If we fast forward to the last couple of decades of the twentieth century, it was really the upper echelon popular music personalities who were doing the most musically significant experiments (Or, at least the ones I found most interesting). People like Sting and Paul Simon brought into popular music elements of world music and jazz to the point where categorizations became meaningless; indeed impossible. Obviously, with the constant presence of synthesizers and samplers, much - if not all - of this new pan-world music was liberally seasoned with sprinklings of noise-art.

*****

With all of these miriad possibilities available to the creative sound-artist, in both music and noise, and both acoustic and electronic idioms, you might expect that effective amalgams would have appeared which would have coalesced into compelling stylistic expressiveness. This has not, as of yet, really been the case. Sure, there are a few composers like Penderecki who have evolved into a stylistically nice place, but he is very much a traditionalist from my point of view inso far as he has remained within an acoustic realm that is essentially the same as it was a century ago.
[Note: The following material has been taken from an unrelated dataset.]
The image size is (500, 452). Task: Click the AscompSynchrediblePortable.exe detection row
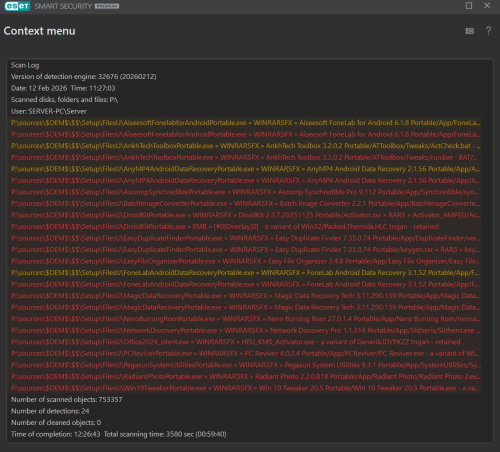tap(246, 192)
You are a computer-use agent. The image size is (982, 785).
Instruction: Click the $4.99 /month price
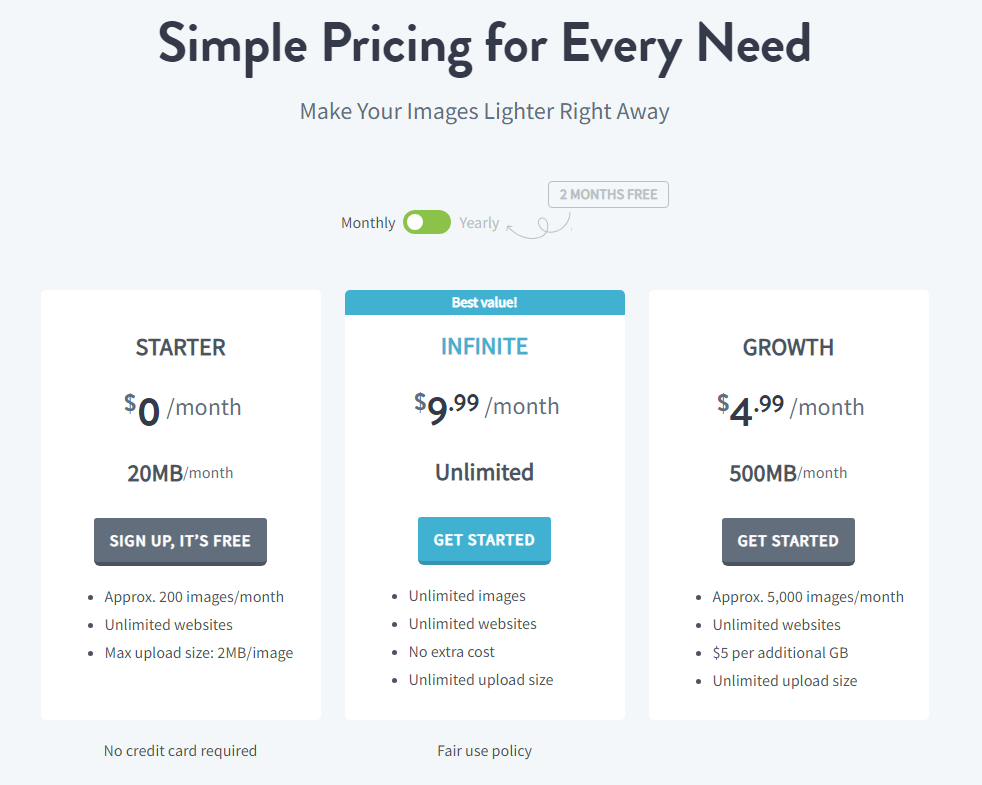(790, 409)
What has yet to appear is a stylistic amalgam that has traditional music and it's tangental noise-art combined with elements of pan-world music and electronics. Part of this is the result of the nascent nature of some of the technology required to make this happen in an organic and artistic way, but there is enough technology available now that there must be another finger in the dyke. There is, and it's factionalism.

Much of the current situation in the sound-related arts has nothing whatsoever to do with the imaginary construct of "high art" versus "low art" and everything to do with ignorance and laziness that results in shallow and meaningless dilettantism posing as something it isn't: Art.

In order to make a significant statement in the sound-arts today, a lot of sweat-equity must be invested. Most students are not only unwilling to do this, but most teachers don't enable them or even encourage them to do so (Primarily because the teachers are ignoramouses as well: The blind leading the blind).

*****

Without continuing on this rant-line (I'd love to, but you get the idea), I will simply say that the solution is obvious: Autodidacticism. At no other time in human history has so much information been available to so many and for so little cost: There is nothing standing between the student and knowledge except for conventionalism and it's attendant propaganda, and there is no excuse for failure asside from laziness and... lack of talent.

I would like to see, withing my lifetime, the appearance of a new amalgam of all of the sonic arts. I guess if you want something done right, you have to do it yourself. Crud.